Australian political party leadership election

A leadership election in the Australian Labor Party, then the opposition party in the Parliament of Australia, was held on 3 August 1954. It followed Labor's defeat at the 1954 federal election.

==Background==
Labour was defeated at the federal election in May and at the first post-election caucus meeting leadership was declared vacant. Western Australian MP Tom Burke was nominated to challenge H. V. Evatt for the leadership. Burke did not lobby any of his colleagues in advance or organise any formal support.
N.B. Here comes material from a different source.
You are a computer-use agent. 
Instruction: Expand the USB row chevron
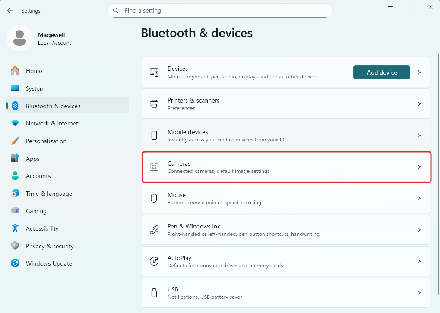pyautogui.click(x=419, y=293)
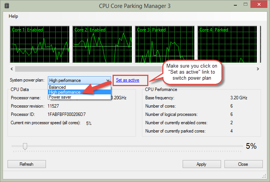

Despite this, he polled well, leading to speculation that had a more prominent challenger to Evatt stood they may well have won. Deputy leader Arthur Calwell was re-elected unopposed.

==Results==
The following table gives the ballot results:
- Leader

Results
| Candidate |  | Vote(s) | V% |
|---|---|---|---|
|  | H. V. Evatt | 68 | 77.27% |
|  | Tom Burke | 20 | 22.73% |
|  |  | 88 | 100% |

- Other positions
Senator Bill Ashley challenged Senator Nick McKenna for the leadership in the Senate. In the voting, each polled 43 votes with 2 informal votes. Members said afterwards that one of the informal votes was blank and the other was an informal vote for Ashley. Had it been properly cast, Ashley would have won. In a second ballot, McKenna was re-elected 46 votes to 41 (with one informal). John Armstrong survived a challenge for the deputy leadership in the Senate, 47 votes to 41, by Sid O'Flaherty. Backbench MP Dan Curtin unsuccessfully challenged Fred Daly for the position of whip by 53 votes to 33.